Using static cytometry, we found in our material a correlation between DNA ploidy and Gleason score (P <0.001), preoperative PSA value (P = 0.0110) and telomerase RNA expression (P <0.001). These results are in agreement with those described in previous reports24-26. As shown in Figure 3, recurring cases were found in the group of diploid tumors with telomerase RNA expression lower than 9.9% (low potential of malignant PAC). In contrast, a very high percentage of aneuploid tumors with telomerase RNA expression ≥10% recurred (high potential of malignant PAC).
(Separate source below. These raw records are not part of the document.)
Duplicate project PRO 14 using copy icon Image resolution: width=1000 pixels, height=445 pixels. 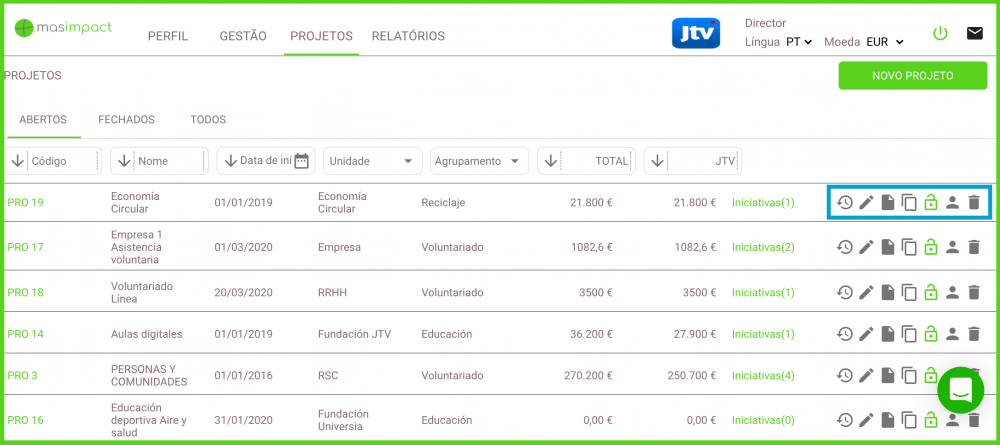pyautogui.click(x=909, y=334)
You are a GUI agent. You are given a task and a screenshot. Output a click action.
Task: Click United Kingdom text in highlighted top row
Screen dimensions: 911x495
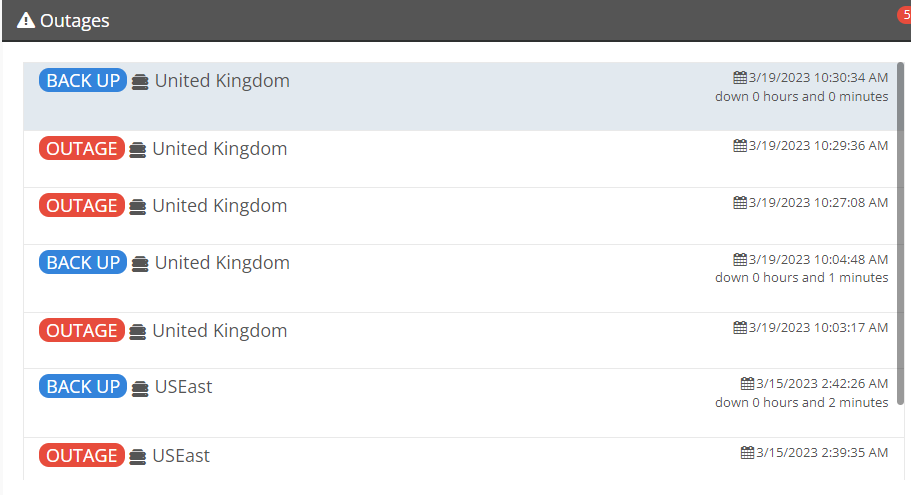pos(222,81)
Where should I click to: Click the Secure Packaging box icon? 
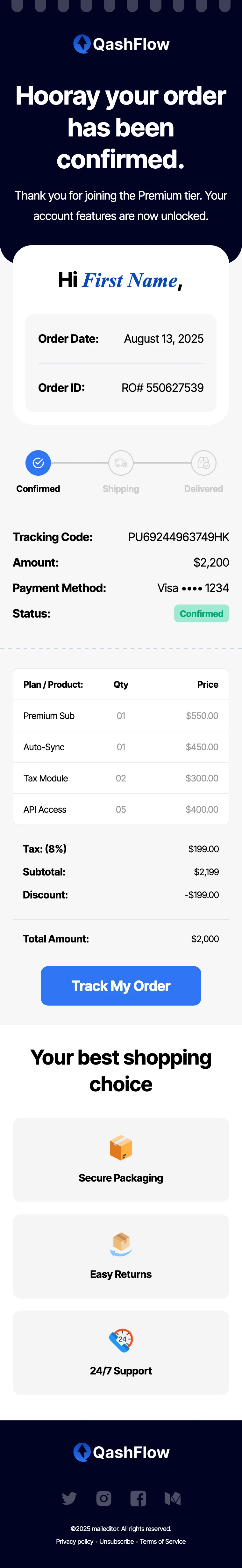[121, 1148]
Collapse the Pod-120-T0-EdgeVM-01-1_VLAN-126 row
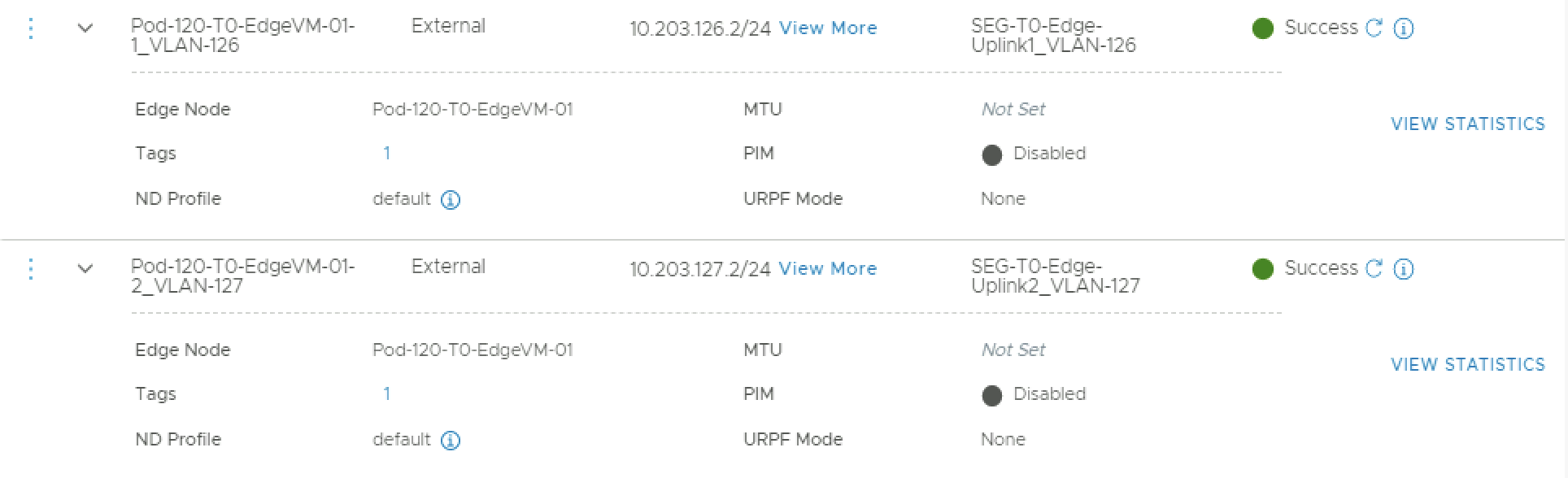 [85, 28]
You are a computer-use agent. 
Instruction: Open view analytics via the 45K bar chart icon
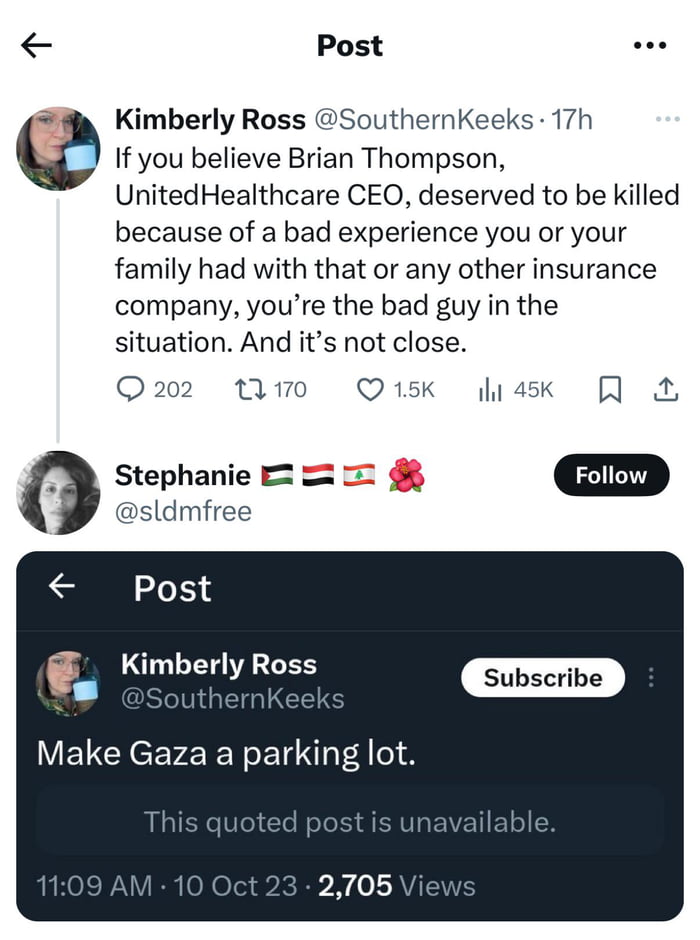pyautogui.click(x=490, y=390)
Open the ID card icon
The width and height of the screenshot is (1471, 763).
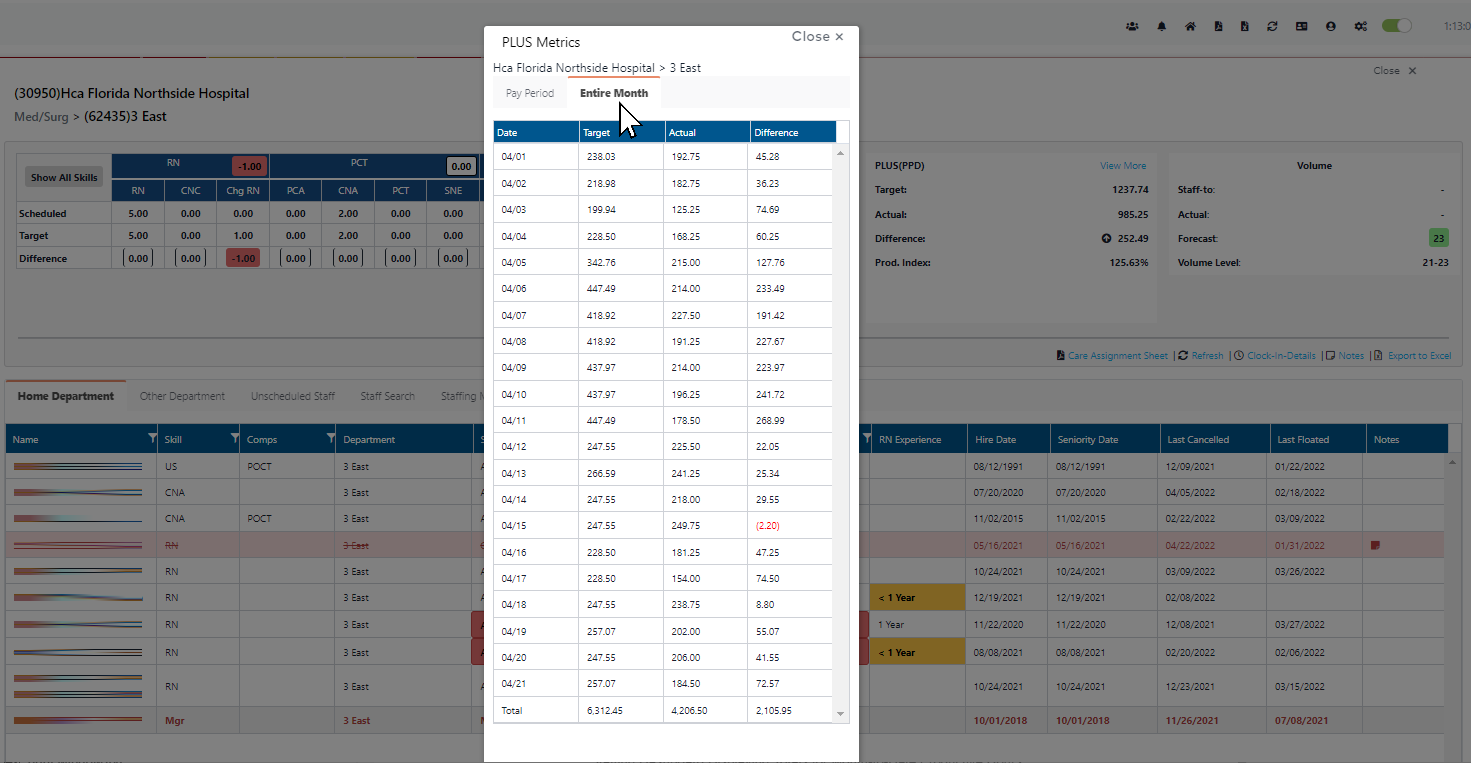point(1301,27)
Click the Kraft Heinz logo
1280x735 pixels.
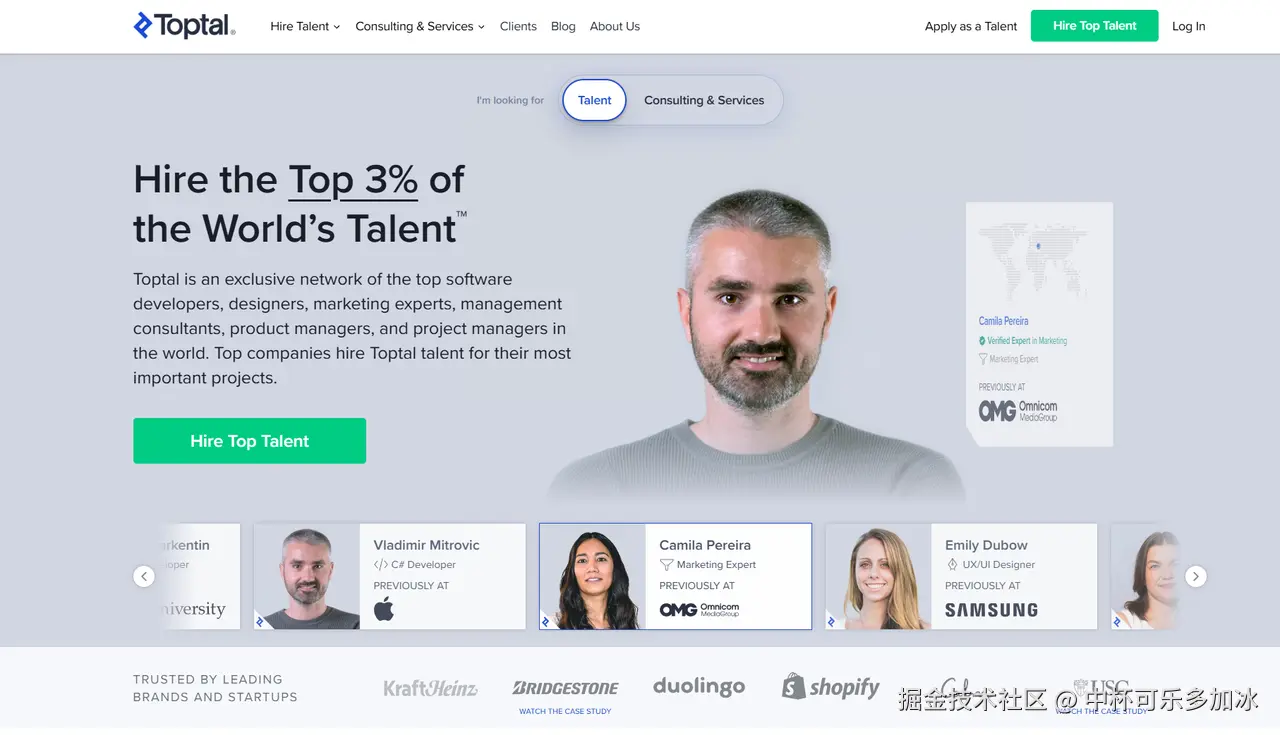pos(431,688)
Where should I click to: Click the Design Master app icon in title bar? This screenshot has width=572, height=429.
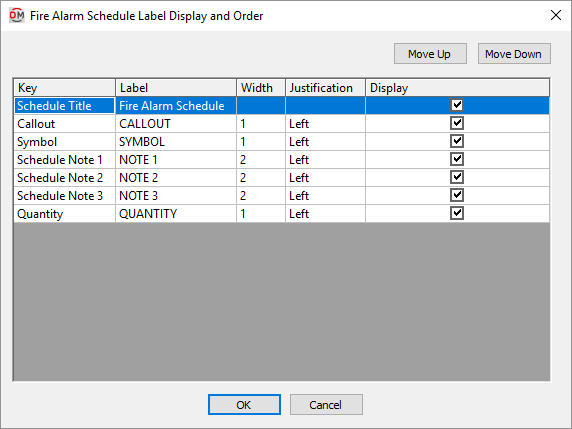click(x=17, y=16)
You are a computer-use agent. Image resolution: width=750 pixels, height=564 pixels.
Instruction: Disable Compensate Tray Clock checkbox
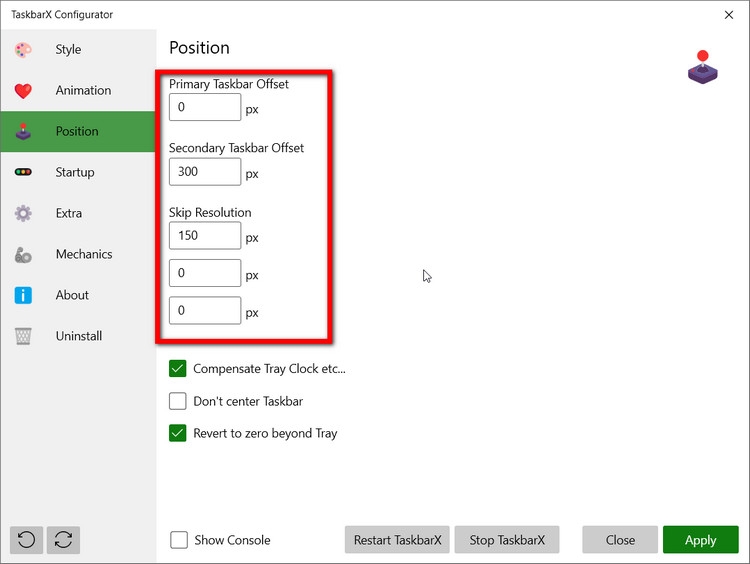[x=178, y=368]
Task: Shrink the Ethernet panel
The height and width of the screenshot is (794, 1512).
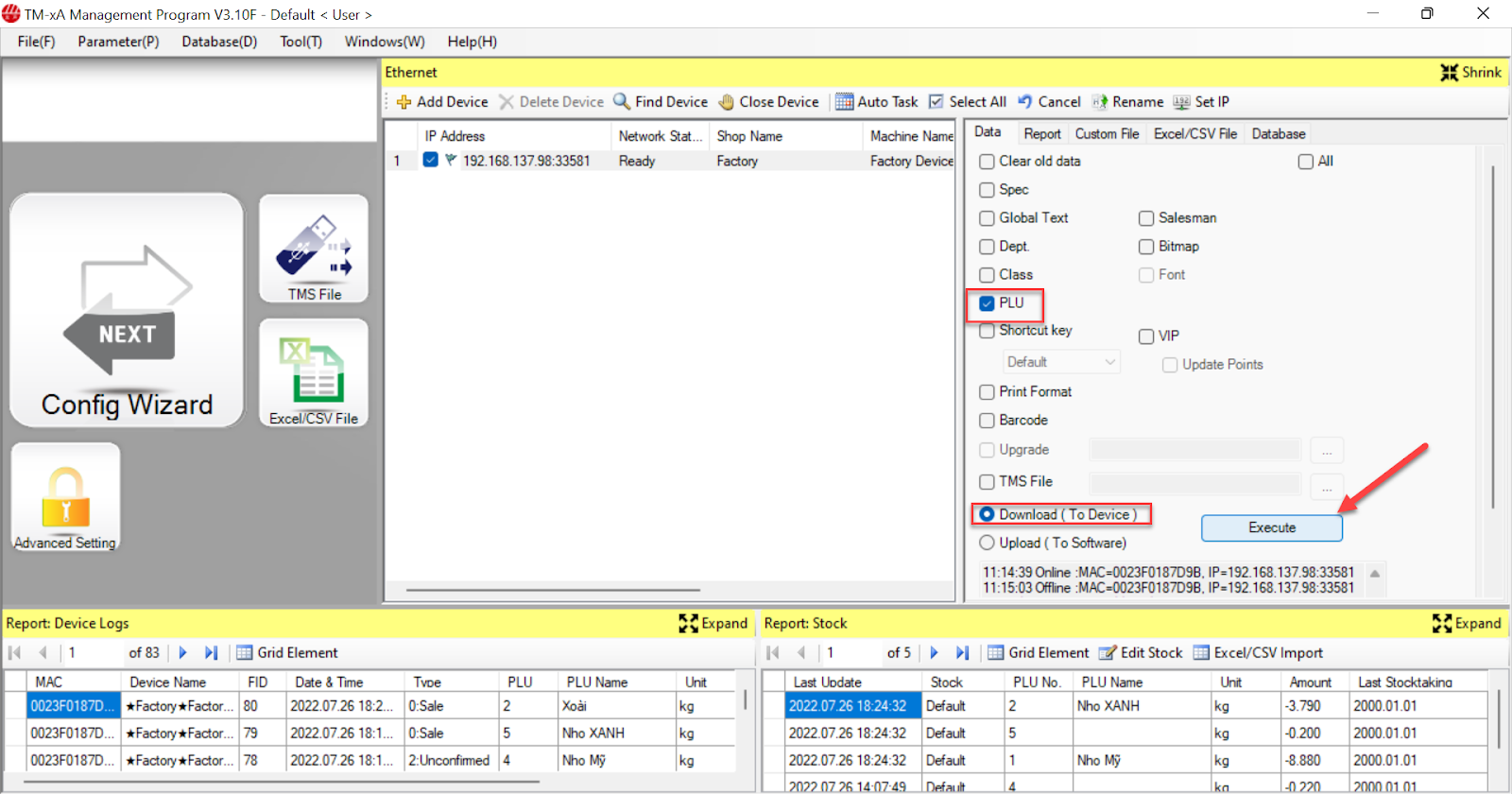Action: click(x=1470, y=73)
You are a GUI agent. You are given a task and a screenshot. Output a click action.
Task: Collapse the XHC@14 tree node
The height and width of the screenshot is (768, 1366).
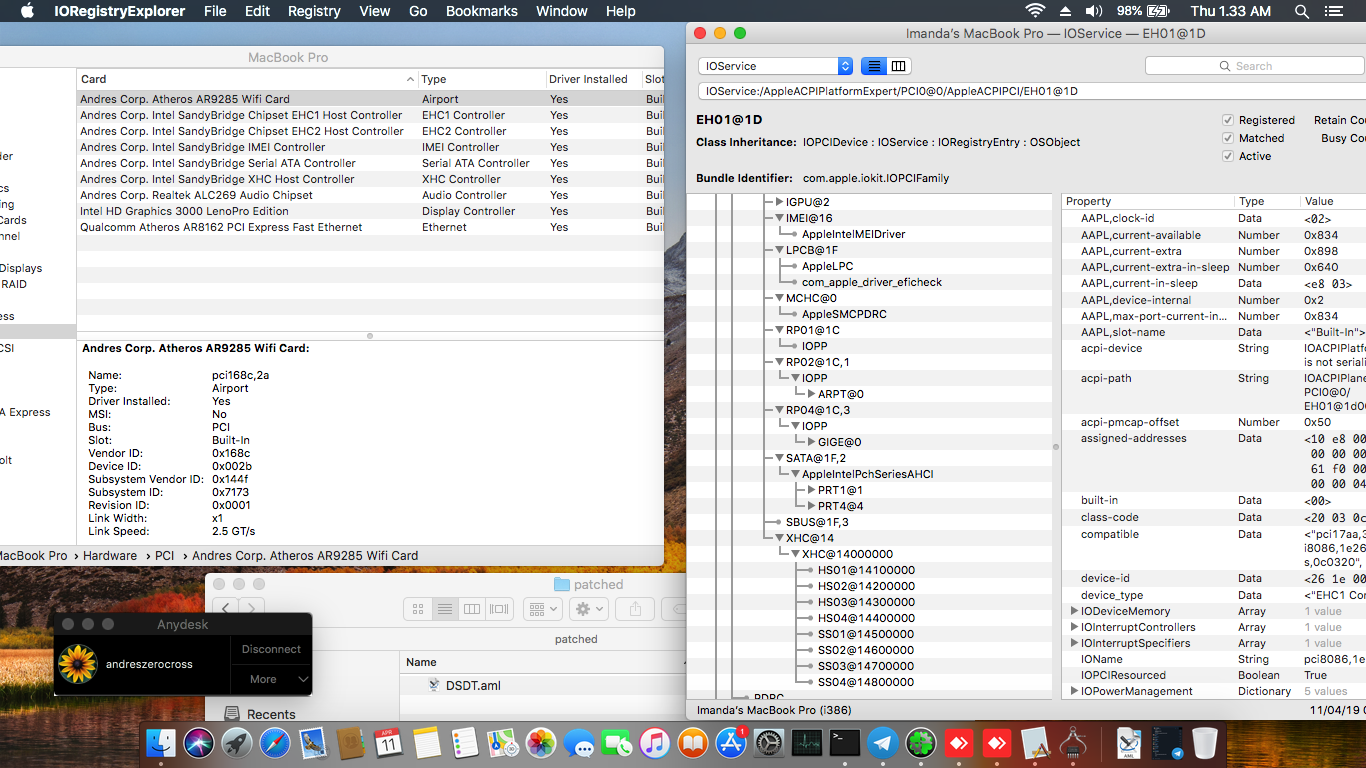coord(780,538)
In a study of Blute et al.23, disease progression showed a significant relationship with ploidy only. Among patients with disease progression, 37% had diploid tumors and 63% had nondiploid tumors (tetraploid, aneuploid). In contrast, of patients without progression, 92% had diploid tumors and 8% nondiploid tumors (tetraploid). In the Mayo Clinic cancer prostatectomy series, ploidy was one of the significant predictive factors found in multivariate analysis of tumor characteristics16. In a study of stage C prostate cancer, Lee et al.63 found that there was a greater likelihood for recurrent disease after surgery if tumors were nondiploid. The probability of a disease-free interval of 60 months was 85% for those with diploid tumors compared to only 9% for those with nondiploid tumors.
Thus, aneuploidy patterns and DNA histogram characteristics seem to be useful to differentiate between the stable and progressive characteristics of cancer. Since telomerase RNA expression and ploidy status could provide useful information about the biological behavior of PAC, further studies are required to establish the clinical utility of these parameters, especially the possibility that telomerase may be a therapeutic target for prostate cancer treatment.